Tasks are the heart of every CrewAI application. A well-defined task tells the agent exactly what to do, what format is expected, and what context is available.
from crewai import Task
analysis_task = Task(
description=(
"Analyze the provided sales data for Q4 2025. "
"Identify the top 3 products by revenue, "
"calculate growth rates compared to Q3, "
"and identify anomalies or notable trends."
),
expected_output=(
"A structured analysis report with: "
"1) Top 3 products with revenue figures, "
"2) Quarter-over-quarter growth rates, "
"3) Identified anomalies with explanations, "
"4) Three concrete recommendations"
),
agent=data_analyst,
output_file="reports/q4_analysis.md"
)
| Parameter | Description | Required |
|---|---|---|
| description | What exactly to do | Yes |
| expected_output | Format and content of the result | Yes |
| agent | Which agent handles the task | Yes |
| output_file | Save result to file | No |
| context | Results from previous tasks as input | No |
| callback | Function to run after task completion | No |
| human_input | Human approval required | No |
Tasks can use results from previous tasks as context:
research_task = Task(
description="Research current market trends for {topic}",
expected_output="Summary of the top 5 trends",
agent=researcher
)
analysis_task = Task(
description="Analyze the researched trends for relevance to our company",
expected_output="Prioritized trend analysis with impact assessment",
agent=analyst,
context=[research_task] # Receives output from research_task
)
writing_task = Task(
description="Create a management report based on the analysis",
expected_output="Professional 2-page report",
agent=writer,
context=[research_task, analysis_task] # Receives both outputs
)
In sequential process, the order of tasks in the list determines execution order. Context references make dependencies explicit:
research_task (no dependency)
↓ Output as context
analysis_task (depends on research_task)
↓ Output as context
writing_task (depends on research + analysis)

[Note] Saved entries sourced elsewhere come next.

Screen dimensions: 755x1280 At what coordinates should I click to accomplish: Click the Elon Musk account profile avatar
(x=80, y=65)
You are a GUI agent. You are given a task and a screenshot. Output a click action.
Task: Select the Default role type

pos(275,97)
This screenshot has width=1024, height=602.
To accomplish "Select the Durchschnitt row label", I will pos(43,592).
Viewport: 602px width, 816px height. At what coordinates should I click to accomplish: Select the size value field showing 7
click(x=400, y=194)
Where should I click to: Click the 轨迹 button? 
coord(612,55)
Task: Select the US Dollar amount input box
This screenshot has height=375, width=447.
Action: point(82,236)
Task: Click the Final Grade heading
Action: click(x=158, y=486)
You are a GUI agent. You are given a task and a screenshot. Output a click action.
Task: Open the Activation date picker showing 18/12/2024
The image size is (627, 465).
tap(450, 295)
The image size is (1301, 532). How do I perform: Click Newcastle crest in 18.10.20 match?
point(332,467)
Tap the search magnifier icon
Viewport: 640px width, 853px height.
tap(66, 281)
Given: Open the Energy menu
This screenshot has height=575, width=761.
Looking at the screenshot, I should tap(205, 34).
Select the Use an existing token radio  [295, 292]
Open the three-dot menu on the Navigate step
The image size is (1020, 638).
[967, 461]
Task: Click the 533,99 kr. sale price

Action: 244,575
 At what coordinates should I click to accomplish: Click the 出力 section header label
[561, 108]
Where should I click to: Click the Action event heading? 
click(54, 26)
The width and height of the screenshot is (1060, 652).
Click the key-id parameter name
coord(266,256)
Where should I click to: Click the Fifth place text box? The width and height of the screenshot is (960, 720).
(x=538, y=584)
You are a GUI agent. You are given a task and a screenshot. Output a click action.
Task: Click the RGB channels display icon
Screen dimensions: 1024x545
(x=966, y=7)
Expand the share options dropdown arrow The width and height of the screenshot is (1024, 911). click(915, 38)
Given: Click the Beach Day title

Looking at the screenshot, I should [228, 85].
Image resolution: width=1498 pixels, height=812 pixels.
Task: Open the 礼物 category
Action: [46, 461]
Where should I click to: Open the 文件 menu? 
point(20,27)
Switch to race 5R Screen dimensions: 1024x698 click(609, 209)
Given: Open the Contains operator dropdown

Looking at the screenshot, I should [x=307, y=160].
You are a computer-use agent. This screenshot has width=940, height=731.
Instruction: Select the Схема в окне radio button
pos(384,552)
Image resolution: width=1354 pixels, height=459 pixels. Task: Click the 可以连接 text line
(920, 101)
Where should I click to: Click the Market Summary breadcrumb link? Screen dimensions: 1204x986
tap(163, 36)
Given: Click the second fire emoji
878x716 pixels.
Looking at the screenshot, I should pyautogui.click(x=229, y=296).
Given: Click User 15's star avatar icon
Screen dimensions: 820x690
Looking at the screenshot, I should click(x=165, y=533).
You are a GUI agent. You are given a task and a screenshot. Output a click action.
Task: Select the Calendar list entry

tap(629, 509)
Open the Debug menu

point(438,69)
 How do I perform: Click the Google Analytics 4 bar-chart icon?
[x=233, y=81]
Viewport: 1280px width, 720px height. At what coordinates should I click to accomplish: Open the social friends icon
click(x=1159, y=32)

Execute a function after each task — for logging, notifications, or data processing:
def on_task_complete(output):
# Save result to database
db.save_result(output.raw)
# Send notification
slack.send(f"Task completed: {output.description}")
# Track metrics
metrics.track("task_completed", {"tokens": output.token_usage})
analysis_task = Task(
description="Analyze the data...",
expected_output="Structured report",
agent=analyst,
callback=on_task_complete
)
For critical tasks, you can enforce human review:
approval_task = Task(
description="Create the final customer report",
expected_output="Approved report in PDF format",
agent=writer,
human_input=True # Pauses and waits for human input
)
crew = Crew(
agents=[researcher, seo_expert, writer, editor],
tasks=[
Task(description="Keyword research...", agent=seo_expert),
Task(description="Topic research...", agent=researcher, context=[task_0]),
Task(description="Write article...", agent=writer, context=[task_0, task_1]),
Task(description="Edit article...", agent=editor, context=[task_2], human_input=True),
],
process=Process.sequential
)
Practical tip: Define
expected_outputas precisely as possible. "A report" is too vague. "A structured report with executive summary, 3 key points, and concrete recommendations" gives the agent clear guardrails.